Four things in particular struck me about the arguments here.
The first is that, from both viewpoints, it’s not Brexit that makes the difference; it is the policies which the UK chooses to implement afterwards.  Freed from the admitted constraints, would the electorate choose a more state-directed future under Labour or a more laissez-faire future under the Tories?  Whilst the short term might well look to be Corbyn’s as things stand at present, the longer term electoral history of the UK – and more specifically England in this context – does not fill me with confidence.  Constraining the right looks the more attractive option, even if it also constrains the left.
The second is whether those constraints imposed by membership are the only thing preventing the implementation of socialist policies.  Personally, I think not; the world has become more intertwined - and global capital does not exercise its undoubted power solely through the institutions of the EU.  The history of “socialism in one country” is not a pretty one, and globalisation has made its achievement more, rather than less, challenging. 
The third is about confusion between institutions and policies.  For sure, policies can become embedded in the way institutions work, but it is never necessarily or irreversibly so.  And there are people with similar views in other EU member states.  So which offers the best hope for the future – seeking to change the UK, or seeking to change Europe?  While changing the EU’s underlying economic philosophy looks like a more complex and long-term task that I might wish, I tend to the view that it is ultimately going to be a better solution.  Issues such as climate change require collective action over a long period, and need an international perspective.
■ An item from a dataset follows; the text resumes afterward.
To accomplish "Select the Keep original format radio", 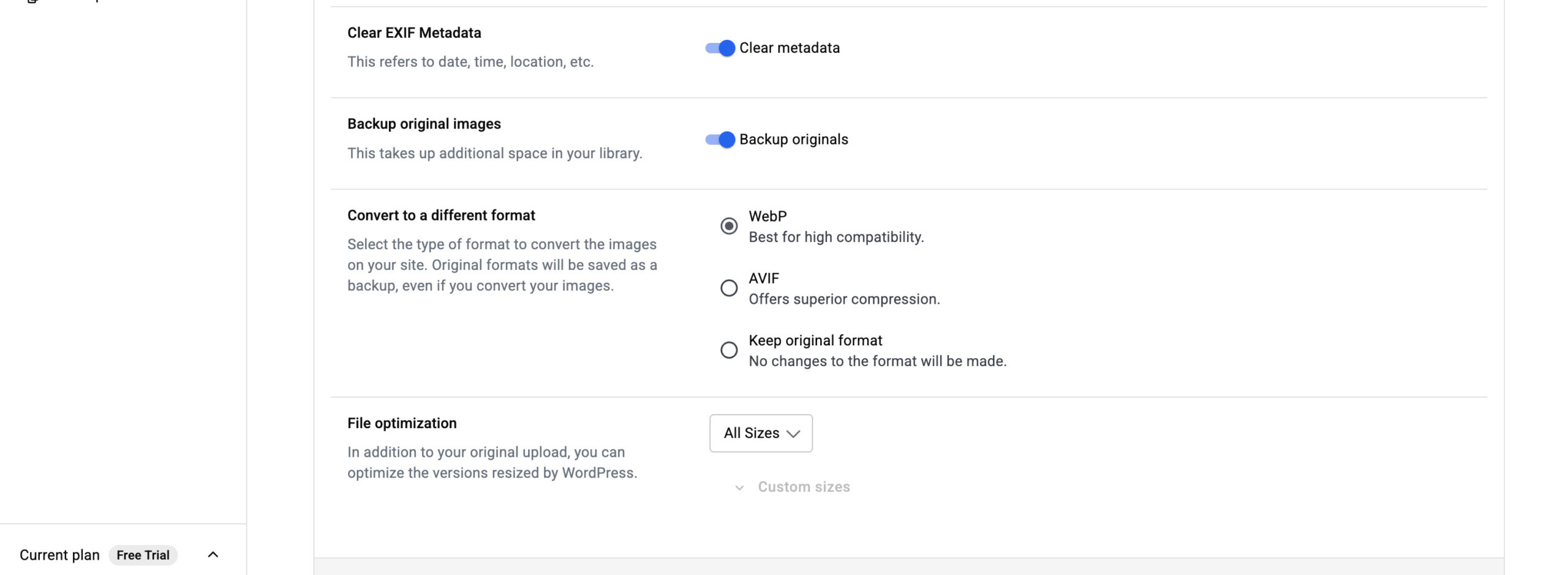I will click(x=728, y=350).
Fourthly, what about Wales?  The problem with the ‘left’ case against the EU is that it implicitly assumes the continuation of the UK, to provide a source of non-Tory MPs from outside England.  Not for nothing are people like Corbyn lukewarm at best about devolution, not to say hostile to independence; their vision for the UK depends on anti-Tory votes in Wales and Scotland.  At the same time as Labour’s position requires that continued union, Brexit also makes the alternative future – independence outside the EU – considerably less attractive and practical as an option, unless Brexit leads to the collapse of the EU, which would ‘normalise’ such a status.  That looks highly unlikely to me.
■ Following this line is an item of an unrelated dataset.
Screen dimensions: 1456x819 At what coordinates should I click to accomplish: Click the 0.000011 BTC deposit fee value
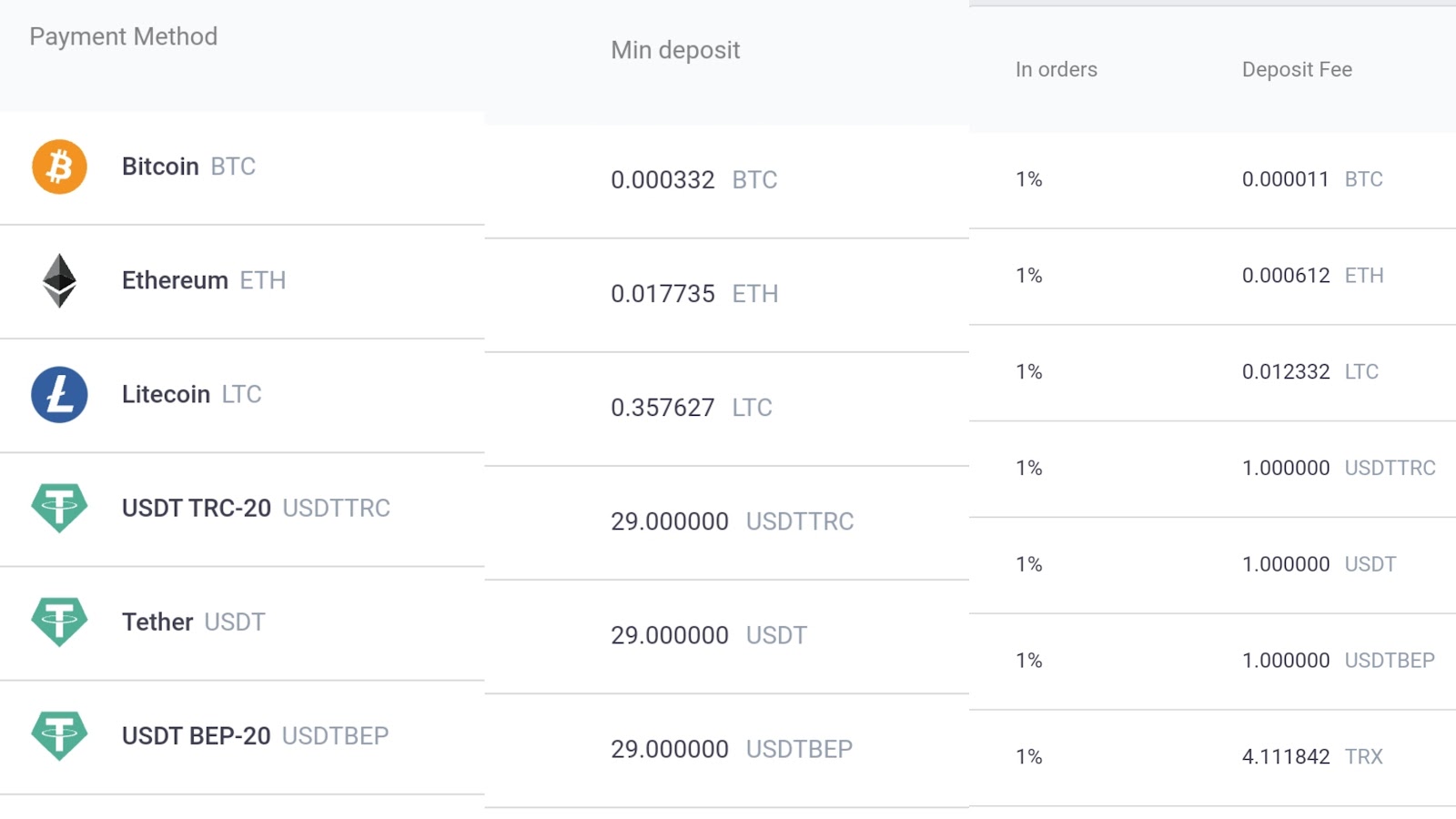coord(1312,179)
I know that there are many independentistas who sympathise with the views put forward by Professor Tuck, because they would want Wales to have the freedom of action he describes.  I suspect, though, that the ‘freedom’ is a mirage based on wishful thinking, and the better outcome for Wales is as a member of a multi-national and multi-lingual union of free nations.  Changing the nature of that union is the real task in hand – Brexit is an unwelcome diversion.

1 comment:

Harri said...

The left-wing case for Brexit seems to rely on a variant of the 'British exceptionalism' argument generally favoured by the right, i.e. a wildly optimistic belief in Britain's ability to 'go it alone'. The imperialist mindset on which this belief is grounded seems to span the political spectrum among unionist parties.